Solid Ground’s Cooking Matters is a program that offers no-cost 6-week classes that combine cooking, nutrition, menu planning, budgeting and kitchen safety. Its aim is to empower families and individuals at risk of hunger with the knowledge, skills and confidence to shop for and prepare healthy yet affordable meals.
However, behind the lights, camera and action of a Solid Ground Cooking Matters class, there are those who do not share the spotlight of a Week 6 graduation ceremony.
I was introduced to Eliece a few weeks before writing this piece. Eliece is our volunteer shopper. She shows up at Solid Ground’s offices on Fridays at 11am, sometimes with her 2-year-old son Henry in tow, ready to receive the grocery list I put together.
Eliece will drive to Safeway and spend an average of three hours there, then drive back to our offices and re-stock what I consider to be the heart and soul of Solid Ground’s Cooking Matters program – our food cabinets, fridge and freezer.
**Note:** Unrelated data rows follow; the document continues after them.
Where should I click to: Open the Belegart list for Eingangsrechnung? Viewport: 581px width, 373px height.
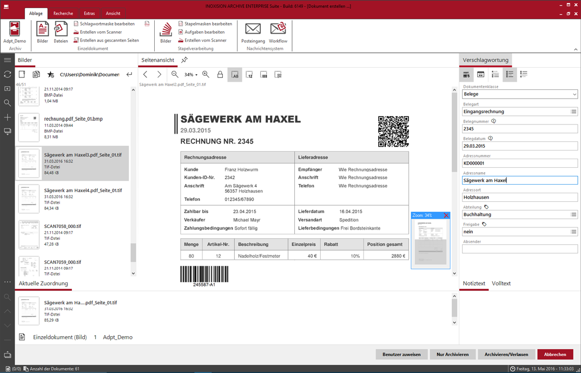pos(573,112)
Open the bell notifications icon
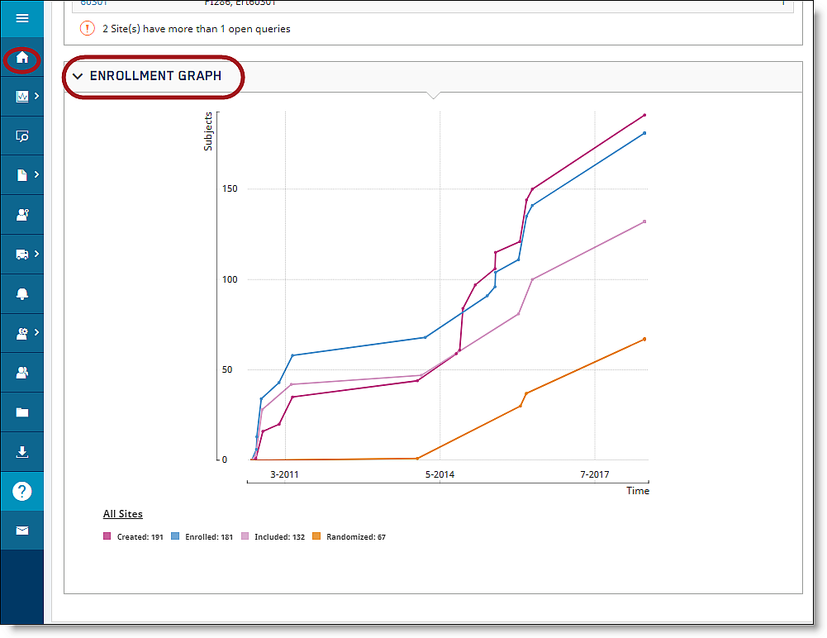The height and width of the screenshot is (638, 827). pyautogui.click(x=22, y=294)
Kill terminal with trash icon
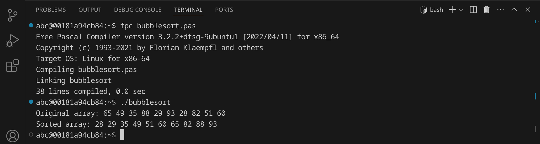540x144 pixels. pyautogui.click(x=486, y=10)
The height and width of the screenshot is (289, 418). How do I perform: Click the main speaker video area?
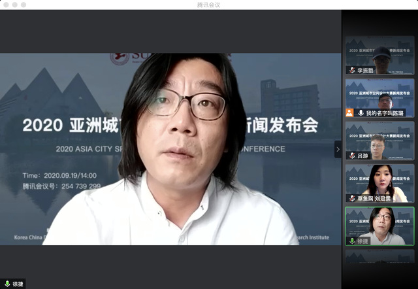tap(170, 149)
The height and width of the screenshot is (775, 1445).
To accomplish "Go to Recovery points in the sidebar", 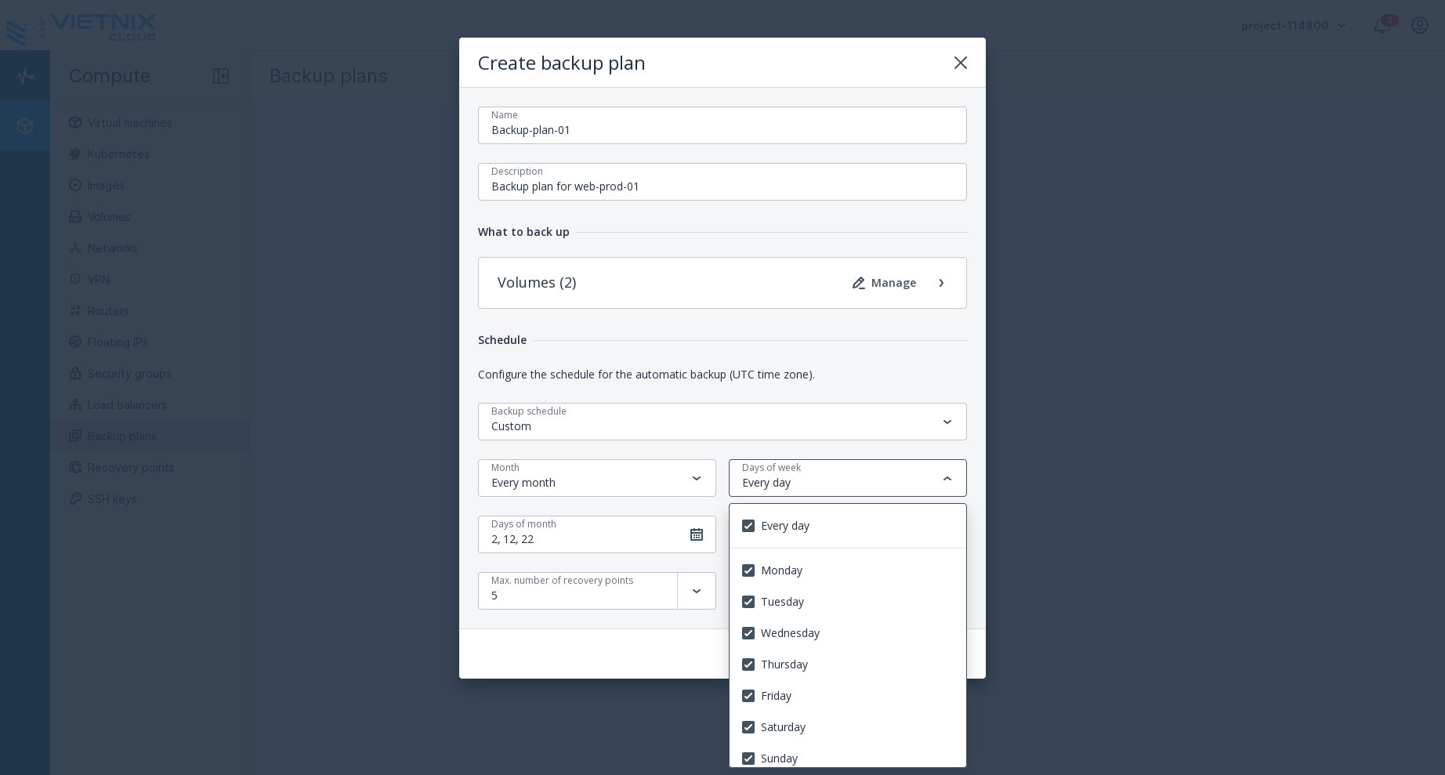I will (131, 468).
Even though our storage area is in a dark and freezing basement, I have great and deep reverence for this tiny, bare, makeshift space. It holds the ingredients central to our classes.
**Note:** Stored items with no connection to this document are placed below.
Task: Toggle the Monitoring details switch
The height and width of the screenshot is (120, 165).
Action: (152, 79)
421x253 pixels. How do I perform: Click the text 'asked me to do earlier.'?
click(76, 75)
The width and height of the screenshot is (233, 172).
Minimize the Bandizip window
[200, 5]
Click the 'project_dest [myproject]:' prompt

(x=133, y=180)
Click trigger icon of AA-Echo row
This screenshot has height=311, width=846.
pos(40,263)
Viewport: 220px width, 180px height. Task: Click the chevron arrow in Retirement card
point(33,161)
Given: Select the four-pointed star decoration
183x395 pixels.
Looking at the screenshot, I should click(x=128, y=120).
Every week, Eliece shows up. Few know about Eliece at Solid Ground. Class volunteers and participants don’t get to meet her, and she isn’t mentioned in any of the classes.
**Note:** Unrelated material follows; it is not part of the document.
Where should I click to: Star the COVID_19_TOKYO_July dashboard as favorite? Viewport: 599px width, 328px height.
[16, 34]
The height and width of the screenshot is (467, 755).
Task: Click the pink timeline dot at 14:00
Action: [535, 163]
I am reminded of the unheard stories of all the other unsung heroes who contribute to bring food to Solid Ground’s basement. Farmers and immigrants who toil on the land, truck drivers and seafarers who transport produce, laborers (sometimes minors) in processing and packaging factories … individuals in this convoluted global and domestic food system who also aren’t mentioned at Week 6 graduation ceremonies. What are their stories in helping to bring food to Solid Ground’s Cooking Matters classes? Do we stop to reflect on this as we sit down and enjoy cooked meals with each other?
I shared a story with Eliece that just the day before, a participant at a Week 6 graduation ceremony said that she had never cooked before taking the Cooking Matters class, and she had now started to cook. She was also telling her family that they needed to incorporate more fruits and vegetables into their meals.
I told Eliece that she had helped to do that. That that was her life-changing impact.
I wish we could tell all the other unsung heroes of their impact.
If you meet Eliece at the Solid Ground lobby, Fridays at 11am, I hope you’ll consider going up to her to say ‘thank you.’